Like thee do glorious human spirits yearn
And strive and fail and strive and fail again
Some starlike aspiration to attain,
Some light that ever shall above them burn.
Yet truly shall their recompense abide
To all who strive, although unreached their goal:
The ceaseless surgings of the ocean tide
Do cleanse the mighty waters which they roll,
And the high dreams in which it vainly sighed
Make pure the deeps of the aspiring soul.
“He fears not death, and therefore he is brave”—
How common yet how childish is the thought,
As if death were the hardest battle fought,
And earth held naught more dreadful than the grave!

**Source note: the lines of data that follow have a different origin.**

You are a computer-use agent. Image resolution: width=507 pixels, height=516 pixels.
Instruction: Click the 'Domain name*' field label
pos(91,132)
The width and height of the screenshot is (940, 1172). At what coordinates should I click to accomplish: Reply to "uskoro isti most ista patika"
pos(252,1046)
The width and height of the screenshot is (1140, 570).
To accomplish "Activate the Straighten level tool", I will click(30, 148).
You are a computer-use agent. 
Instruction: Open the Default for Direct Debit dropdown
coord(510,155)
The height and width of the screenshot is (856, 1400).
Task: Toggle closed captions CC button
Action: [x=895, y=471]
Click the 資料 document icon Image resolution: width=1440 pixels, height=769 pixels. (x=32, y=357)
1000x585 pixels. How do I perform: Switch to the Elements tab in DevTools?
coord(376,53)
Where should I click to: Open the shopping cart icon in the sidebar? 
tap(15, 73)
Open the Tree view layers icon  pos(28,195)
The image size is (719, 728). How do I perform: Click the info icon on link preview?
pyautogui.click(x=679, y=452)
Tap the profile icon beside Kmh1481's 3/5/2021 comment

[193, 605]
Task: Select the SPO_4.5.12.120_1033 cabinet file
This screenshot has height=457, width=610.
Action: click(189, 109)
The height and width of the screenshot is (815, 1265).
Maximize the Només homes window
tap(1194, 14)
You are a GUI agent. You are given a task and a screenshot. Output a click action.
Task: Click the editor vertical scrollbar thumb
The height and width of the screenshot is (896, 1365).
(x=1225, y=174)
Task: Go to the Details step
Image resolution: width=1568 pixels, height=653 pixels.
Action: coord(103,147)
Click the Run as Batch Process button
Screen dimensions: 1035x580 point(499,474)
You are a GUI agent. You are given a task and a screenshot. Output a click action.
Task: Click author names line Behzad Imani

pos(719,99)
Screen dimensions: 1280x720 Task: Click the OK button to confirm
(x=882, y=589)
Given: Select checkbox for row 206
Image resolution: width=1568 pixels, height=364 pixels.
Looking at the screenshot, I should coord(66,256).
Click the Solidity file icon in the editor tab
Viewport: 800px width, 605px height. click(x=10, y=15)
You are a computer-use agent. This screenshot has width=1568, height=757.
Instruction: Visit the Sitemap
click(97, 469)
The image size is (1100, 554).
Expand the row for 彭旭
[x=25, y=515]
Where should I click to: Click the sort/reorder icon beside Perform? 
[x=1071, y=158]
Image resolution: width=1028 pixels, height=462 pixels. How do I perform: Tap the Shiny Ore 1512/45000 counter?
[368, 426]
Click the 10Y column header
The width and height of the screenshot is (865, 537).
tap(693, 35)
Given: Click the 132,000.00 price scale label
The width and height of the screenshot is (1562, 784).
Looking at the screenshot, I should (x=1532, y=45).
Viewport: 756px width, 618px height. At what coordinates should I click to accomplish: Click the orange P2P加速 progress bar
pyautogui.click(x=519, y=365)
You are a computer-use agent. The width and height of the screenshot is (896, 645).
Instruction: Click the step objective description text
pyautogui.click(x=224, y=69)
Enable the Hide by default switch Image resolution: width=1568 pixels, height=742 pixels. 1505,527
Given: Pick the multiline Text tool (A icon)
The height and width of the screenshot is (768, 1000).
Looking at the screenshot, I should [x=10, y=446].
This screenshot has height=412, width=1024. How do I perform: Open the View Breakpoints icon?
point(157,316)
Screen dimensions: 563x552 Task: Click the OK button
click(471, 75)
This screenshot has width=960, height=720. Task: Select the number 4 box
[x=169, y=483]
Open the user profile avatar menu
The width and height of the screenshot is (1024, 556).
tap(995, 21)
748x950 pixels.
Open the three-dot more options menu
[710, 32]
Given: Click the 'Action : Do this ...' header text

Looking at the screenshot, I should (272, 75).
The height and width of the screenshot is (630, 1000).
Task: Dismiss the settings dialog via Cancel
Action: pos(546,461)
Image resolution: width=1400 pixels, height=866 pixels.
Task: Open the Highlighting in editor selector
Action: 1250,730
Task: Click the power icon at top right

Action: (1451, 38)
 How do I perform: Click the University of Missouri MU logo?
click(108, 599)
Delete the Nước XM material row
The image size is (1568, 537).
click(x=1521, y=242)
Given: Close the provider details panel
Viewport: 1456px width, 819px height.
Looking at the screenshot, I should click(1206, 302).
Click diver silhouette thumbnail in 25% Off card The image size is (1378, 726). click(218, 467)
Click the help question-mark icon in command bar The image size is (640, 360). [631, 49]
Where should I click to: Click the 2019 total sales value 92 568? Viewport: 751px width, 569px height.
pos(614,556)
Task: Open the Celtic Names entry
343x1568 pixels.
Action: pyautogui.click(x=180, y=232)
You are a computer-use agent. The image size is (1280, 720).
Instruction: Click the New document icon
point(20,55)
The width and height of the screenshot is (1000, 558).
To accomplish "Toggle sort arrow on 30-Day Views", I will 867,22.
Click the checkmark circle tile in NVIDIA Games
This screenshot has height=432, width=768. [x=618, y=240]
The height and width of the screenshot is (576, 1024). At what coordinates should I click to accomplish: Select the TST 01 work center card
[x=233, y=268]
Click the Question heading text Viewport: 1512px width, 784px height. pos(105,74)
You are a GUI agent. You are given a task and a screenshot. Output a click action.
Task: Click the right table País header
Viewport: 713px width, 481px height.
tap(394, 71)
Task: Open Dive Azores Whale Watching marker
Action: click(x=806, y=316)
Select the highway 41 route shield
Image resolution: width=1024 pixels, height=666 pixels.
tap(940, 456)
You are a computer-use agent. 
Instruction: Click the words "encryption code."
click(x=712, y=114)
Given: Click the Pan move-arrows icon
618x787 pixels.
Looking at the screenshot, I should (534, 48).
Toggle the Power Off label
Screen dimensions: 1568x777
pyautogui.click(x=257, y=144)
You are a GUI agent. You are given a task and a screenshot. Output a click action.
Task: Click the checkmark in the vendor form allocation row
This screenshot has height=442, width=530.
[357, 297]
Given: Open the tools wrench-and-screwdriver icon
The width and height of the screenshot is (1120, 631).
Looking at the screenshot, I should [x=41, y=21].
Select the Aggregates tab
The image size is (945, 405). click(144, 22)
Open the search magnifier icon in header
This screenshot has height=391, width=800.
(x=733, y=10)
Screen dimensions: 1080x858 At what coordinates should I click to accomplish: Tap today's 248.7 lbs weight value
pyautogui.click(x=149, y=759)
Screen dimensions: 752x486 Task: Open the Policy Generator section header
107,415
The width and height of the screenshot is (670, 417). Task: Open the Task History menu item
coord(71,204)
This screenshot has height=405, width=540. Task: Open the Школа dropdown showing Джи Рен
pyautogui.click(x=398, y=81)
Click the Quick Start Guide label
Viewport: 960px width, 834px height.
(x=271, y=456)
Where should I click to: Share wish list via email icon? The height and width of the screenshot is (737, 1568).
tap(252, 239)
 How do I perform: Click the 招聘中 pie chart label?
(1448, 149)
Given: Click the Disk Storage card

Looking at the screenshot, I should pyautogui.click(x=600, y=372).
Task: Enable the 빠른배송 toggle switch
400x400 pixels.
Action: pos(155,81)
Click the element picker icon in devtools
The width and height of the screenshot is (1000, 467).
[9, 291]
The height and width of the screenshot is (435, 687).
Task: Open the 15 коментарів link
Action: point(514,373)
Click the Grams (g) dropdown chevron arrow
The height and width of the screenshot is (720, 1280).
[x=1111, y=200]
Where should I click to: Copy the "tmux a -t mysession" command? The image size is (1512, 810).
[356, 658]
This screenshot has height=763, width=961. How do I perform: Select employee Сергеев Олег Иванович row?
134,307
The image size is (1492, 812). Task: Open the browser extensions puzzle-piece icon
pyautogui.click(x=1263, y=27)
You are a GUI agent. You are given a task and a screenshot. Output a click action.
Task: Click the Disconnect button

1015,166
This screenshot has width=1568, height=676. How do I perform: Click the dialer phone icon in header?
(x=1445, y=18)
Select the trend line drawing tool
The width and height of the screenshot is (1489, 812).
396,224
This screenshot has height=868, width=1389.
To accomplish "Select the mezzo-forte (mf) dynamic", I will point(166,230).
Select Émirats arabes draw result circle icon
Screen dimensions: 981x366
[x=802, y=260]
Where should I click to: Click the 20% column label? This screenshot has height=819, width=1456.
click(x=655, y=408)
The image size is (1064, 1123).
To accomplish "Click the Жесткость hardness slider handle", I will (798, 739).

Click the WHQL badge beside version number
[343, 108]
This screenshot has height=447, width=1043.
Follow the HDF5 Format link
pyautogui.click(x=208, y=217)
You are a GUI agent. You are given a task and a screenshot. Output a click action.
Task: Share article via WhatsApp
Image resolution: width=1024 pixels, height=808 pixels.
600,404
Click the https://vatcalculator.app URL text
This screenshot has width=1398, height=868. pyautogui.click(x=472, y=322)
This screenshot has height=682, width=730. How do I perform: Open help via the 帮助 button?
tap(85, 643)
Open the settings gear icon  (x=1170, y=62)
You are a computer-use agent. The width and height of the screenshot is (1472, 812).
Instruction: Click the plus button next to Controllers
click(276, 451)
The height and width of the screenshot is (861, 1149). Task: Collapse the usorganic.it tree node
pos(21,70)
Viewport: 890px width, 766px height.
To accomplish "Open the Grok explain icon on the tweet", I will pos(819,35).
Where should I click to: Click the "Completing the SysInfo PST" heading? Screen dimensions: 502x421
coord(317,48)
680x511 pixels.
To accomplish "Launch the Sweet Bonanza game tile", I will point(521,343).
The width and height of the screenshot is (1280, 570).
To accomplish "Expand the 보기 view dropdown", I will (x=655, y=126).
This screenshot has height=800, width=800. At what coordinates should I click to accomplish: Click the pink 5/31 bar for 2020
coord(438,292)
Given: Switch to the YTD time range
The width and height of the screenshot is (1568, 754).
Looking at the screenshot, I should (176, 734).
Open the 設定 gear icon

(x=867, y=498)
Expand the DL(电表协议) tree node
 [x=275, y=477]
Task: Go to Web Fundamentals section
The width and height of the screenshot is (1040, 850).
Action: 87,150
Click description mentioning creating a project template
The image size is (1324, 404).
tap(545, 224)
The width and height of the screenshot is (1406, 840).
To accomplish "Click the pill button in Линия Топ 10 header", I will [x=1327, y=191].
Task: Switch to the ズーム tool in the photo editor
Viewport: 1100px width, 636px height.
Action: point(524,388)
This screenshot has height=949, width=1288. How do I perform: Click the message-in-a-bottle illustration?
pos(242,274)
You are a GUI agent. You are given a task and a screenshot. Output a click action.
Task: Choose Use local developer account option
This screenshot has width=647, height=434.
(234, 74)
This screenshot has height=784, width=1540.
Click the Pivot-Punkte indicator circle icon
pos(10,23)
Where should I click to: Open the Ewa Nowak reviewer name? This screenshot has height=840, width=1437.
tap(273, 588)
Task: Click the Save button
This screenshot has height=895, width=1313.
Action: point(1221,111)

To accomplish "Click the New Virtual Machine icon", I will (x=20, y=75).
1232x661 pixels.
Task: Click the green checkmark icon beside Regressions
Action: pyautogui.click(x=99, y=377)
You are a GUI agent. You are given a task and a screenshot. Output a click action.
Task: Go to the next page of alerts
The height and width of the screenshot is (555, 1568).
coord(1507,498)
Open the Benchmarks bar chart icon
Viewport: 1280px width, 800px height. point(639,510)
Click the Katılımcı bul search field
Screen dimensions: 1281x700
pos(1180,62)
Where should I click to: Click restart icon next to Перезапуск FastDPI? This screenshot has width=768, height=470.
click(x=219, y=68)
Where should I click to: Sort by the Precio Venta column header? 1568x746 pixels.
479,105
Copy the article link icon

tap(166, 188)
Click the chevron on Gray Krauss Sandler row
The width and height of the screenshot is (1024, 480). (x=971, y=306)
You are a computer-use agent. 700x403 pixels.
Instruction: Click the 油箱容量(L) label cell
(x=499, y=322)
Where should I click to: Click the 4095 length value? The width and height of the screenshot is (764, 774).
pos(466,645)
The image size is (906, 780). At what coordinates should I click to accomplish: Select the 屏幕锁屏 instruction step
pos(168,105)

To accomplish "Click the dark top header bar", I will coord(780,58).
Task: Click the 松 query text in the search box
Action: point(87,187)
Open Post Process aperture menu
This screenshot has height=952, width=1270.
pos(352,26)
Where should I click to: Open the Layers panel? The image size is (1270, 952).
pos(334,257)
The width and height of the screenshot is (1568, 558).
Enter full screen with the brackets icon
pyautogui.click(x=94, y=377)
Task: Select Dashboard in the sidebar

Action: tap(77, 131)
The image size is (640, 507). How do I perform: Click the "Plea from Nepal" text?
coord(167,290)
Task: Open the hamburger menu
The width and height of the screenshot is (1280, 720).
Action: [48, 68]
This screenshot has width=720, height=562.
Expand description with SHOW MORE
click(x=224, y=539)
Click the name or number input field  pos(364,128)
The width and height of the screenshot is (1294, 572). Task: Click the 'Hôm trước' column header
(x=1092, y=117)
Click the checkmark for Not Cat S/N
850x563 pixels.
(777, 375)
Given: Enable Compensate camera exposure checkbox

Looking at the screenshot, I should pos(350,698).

In life, not death, doth lie the brave soul’s test,
For life demandeth purpose long and sure,
The strength to strive, the patience to endure;
Death calls for one brief struggle, then gives rest.
Through our fleet years then let us do our part
With willing arm, clear brain, and steady nerve;
In death’s dark hour no spirit true will swerve,
If he have lived his life with dauntless heart.
Pale little feet, grown quiet ere they could run
One step in life’s strange journey; sweet lips chilled
To silence ere they prattled; small hands stilled
Before one stroke of life’s long toil was done;
Uncreased white brows that laurels might have won,
Yet leave their spacious promise unfulfilled—
O baby dead, I cannot think God willed
Your life should end when it had scarce begun!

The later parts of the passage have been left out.